Just like every person on board needs to have a life jacket, every piece of your technology system has a life jacket. It is important that you understand what needs to be updated in your system and monitor when those updates become available. Keep your system safe by running updates when they are available and staying informed of server patching best practices.
4. Create a guest Wi-Fi network
Fellow boaters are welcome to party next door, but not onboard
Maintain a separate guest WiFi network for unknown devices. Anyone who wants to connect to your WiFi network should only access a separate guest network in order to keep their devices from accessing your information.
Think of this as neighboring boaters who want to come aboard your boat. If you take on too many, your boat could capsize! Instead, allow them to pull their boat up next to yours and spread out to party!
5. Limit user access
There’s only one captain
No matter how many people are on your boat, there’s only one captain. If all the boaters try to steer, you won’t go anywhere. The same is true from your business.
Each company is different, but it’s important to remember that not everyone needs full access to every system feature. We recommend limiting access where possible with the following guides:
- Do not give employees Admin access to their work machine. This means they should not be able to access permissions on the computer to change them.

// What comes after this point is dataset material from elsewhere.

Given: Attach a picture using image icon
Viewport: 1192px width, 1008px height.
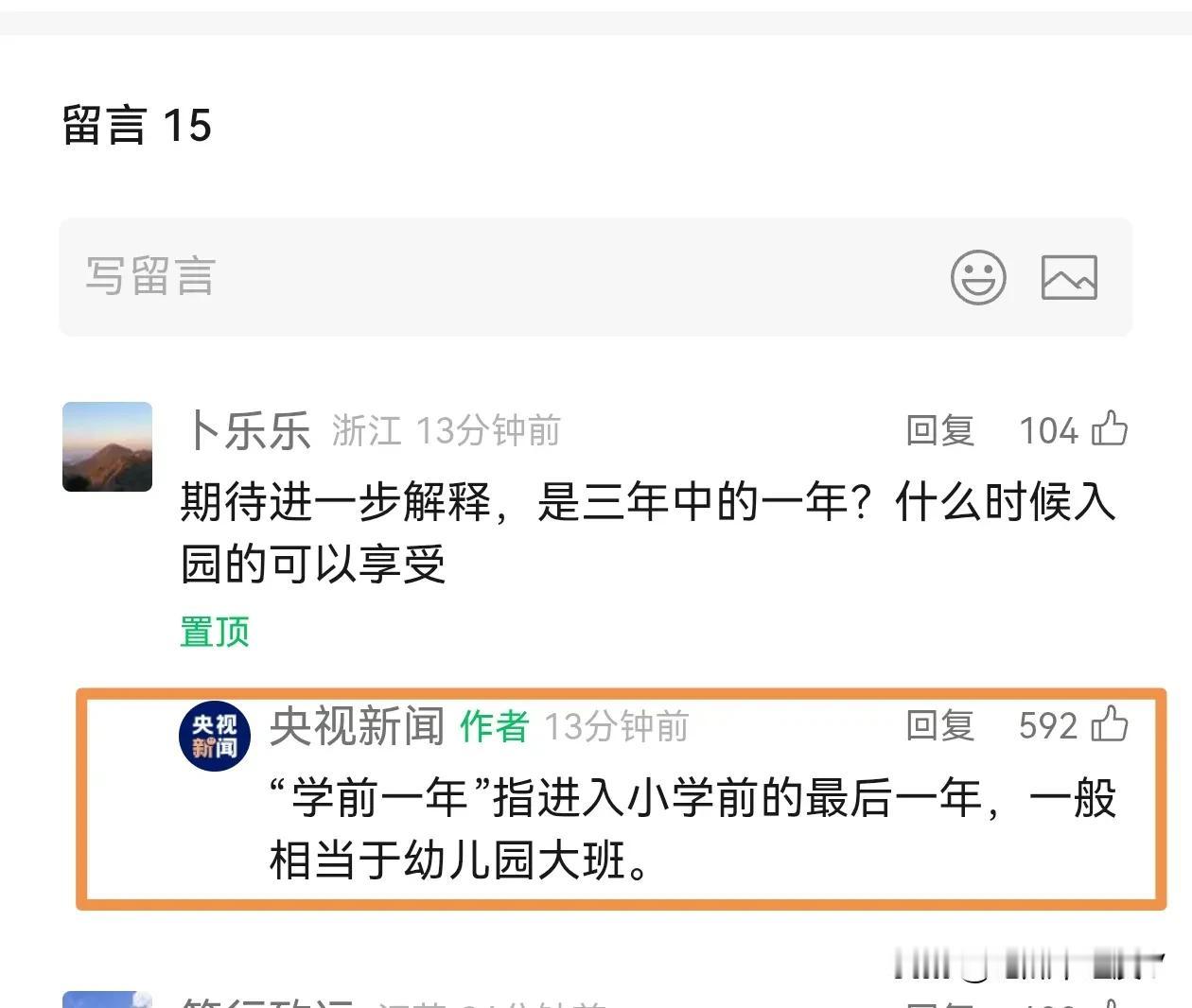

- Be intentional about shared drives from the employee’s machine to another and to the server. If one user is compromised and has shared drives, the issue is more likely to spread.
- Limit personal use of employee computers. We know this is asking a lot, we have to remind ourselves of it too. Unfortunately, employees often inadvertently bring on malware through social media, personal email etc.
Boaters should always check the weather before sailing and prepare for the worst. You can do the same for your business and protect against ransomware attacks by staying aware of the environment and preparing a proactive defense.
Simple steps add up to real results that can help keep your business safe and prepare you for a successful cast off!